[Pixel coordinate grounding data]
────

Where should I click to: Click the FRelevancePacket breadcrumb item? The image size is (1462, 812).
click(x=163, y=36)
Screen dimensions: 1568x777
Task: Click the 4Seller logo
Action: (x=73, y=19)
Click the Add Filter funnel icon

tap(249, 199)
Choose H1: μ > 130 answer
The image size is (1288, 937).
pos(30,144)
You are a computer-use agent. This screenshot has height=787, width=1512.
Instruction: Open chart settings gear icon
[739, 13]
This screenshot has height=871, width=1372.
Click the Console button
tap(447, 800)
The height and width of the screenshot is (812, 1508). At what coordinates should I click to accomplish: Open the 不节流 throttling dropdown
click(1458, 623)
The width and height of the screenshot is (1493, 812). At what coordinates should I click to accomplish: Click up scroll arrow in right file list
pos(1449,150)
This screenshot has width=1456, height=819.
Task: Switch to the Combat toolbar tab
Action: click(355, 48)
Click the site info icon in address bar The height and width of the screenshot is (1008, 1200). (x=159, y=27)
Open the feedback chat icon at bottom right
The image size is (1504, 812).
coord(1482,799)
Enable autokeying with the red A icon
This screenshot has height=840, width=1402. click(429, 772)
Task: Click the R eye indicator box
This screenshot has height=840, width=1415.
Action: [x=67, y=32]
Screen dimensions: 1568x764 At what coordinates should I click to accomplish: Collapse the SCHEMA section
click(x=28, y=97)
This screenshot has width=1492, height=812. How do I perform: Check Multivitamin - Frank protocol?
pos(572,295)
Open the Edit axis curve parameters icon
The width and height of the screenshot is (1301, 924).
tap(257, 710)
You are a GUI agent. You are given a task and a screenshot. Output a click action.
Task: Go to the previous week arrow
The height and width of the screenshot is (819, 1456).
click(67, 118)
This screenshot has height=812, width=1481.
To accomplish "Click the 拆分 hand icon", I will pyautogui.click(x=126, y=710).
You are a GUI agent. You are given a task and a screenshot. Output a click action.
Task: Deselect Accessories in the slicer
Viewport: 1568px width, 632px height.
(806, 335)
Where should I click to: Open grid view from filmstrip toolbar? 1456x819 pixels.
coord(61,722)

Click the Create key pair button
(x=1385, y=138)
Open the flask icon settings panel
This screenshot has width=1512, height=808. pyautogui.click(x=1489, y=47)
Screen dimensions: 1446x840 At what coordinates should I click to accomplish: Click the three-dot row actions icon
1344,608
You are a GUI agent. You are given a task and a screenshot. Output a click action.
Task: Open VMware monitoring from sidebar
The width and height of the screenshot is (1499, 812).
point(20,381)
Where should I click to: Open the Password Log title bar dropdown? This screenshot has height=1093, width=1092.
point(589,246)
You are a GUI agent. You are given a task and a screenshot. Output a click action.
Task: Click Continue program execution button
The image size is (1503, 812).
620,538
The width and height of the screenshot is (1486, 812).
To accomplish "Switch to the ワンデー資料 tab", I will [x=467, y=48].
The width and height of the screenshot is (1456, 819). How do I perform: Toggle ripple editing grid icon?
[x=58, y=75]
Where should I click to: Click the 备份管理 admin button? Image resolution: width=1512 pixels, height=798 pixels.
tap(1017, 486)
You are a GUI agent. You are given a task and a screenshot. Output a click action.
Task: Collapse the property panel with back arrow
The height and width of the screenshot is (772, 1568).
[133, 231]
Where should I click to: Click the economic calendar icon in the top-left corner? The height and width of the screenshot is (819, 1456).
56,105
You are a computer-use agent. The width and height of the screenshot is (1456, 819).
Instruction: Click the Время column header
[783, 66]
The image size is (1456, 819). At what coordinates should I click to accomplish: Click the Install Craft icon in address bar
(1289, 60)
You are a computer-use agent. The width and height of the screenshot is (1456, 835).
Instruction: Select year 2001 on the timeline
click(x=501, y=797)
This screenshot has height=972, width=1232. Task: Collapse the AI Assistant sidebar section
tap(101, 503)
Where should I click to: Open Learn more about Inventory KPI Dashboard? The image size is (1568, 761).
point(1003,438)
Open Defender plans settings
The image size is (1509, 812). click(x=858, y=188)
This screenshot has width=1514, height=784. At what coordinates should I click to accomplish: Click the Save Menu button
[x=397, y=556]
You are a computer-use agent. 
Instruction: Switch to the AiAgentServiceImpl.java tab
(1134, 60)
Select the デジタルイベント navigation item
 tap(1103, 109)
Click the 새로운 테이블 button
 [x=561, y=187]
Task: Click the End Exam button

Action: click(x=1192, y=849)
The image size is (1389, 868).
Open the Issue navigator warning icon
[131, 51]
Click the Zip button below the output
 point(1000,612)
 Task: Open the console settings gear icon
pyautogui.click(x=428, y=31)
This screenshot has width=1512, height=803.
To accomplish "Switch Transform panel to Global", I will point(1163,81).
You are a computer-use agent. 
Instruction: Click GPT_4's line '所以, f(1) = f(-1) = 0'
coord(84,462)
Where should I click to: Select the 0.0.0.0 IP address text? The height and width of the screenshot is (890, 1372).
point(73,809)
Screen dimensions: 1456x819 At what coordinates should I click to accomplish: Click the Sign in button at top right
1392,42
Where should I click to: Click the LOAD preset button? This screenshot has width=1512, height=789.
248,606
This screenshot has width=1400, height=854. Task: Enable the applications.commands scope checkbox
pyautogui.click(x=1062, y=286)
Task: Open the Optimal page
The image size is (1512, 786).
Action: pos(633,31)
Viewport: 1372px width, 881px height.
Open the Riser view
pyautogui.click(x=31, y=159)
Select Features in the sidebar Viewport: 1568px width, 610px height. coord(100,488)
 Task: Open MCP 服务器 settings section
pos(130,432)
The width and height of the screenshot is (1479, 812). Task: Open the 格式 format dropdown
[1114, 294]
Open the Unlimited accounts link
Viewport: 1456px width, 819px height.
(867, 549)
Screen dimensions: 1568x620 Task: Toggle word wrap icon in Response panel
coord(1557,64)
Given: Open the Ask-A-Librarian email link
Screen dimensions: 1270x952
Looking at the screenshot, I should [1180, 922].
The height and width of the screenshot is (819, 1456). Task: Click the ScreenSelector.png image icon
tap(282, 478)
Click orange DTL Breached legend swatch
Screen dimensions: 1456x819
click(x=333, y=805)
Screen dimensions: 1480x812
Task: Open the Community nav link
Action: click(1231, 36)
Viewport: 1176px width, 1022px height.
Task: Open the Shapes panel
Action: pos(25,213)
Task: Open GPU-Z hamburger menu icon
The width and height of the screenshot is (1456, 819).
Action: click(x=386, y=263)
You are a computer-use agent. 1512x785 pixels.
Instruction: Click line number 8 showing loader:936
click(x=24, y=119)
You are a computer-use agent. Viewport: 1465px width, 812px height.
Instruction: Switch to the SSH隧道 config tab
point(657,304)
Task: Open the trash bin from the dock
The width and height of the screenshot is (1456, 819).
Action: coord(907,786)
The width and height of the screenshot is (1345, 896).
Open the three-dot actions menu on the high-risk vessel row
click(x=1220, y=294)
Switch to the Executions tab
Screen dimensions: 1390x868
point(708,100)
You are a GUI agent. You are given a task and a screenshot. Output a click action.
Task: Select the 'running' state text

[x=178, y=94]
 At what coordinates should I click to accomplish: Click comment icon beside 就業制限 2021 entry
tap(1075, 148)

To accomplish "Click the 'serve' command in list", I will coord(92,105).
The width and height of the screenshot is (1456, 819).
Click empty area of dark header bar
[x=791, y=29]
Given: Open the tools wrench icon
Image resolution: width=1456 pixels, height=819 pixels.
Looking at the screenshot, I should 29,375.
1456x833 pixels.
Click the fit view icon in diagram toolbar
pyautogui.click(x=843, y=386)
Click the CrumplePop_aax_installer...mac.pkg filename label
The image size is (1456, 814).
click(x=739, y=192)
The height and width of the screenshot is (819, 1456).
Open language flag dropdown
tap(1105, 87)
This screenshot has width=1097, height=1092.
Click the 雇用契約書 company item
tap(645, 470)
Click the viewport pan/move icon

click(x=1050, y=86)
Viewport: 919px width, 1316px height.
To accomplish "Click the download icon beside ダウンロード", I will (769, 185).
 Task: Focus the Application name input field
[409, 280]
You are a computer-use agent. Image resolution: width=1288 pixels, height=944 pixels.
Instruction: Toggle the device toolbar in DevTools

────

▶ **PROBLEM DESCRIPTION**: Your reply should hold only the lines from the first line of the records through the one with "Open the feedback chat icon at bottom right", reproduced word for word.

▶ **SOLUTION FOR THIS EXERCISE**:
Where should I click to: Click the FRelevancePacket breadcrumb item? The image size is (1462, 812).
click(x=163, y=36)
Screen dimensions: 1568x777
Task: Click the 4Seller logo
Action: (x=73, y=19)
Click the Add Filter funnel icon

tap(249, 199)
Choose H1: μ > 130 answer
The image size is (1288, 937).
pos(30,144)
You are a computer-use agent. This screenshot has height=787, width=1512.
Instruction: Open chart settings gear icon
[739, 13]
This screenshot has height=871, width=1372.
Click the Console button
tap(447, 800)
The height and width of the screenshot is (812, 1508). At what coordinates should I click to accomplish: Open the 不节流 throttling dropdown
click(1458, 623)
The width and height of the screenshot is (1493, 812). At what coordinates should I click to accomplish: Click up scroll arrow in right file list
pos(1449,150)
This screenshot has width=1456, height=819.
Task: Switch to the Combat toolbar tab
Action: click(355, 48)
Click the site info icon in address bar The height and width of the screenshot is (1008, 1200). (x=159, y=27)
Open the feedback chat icon at bottom right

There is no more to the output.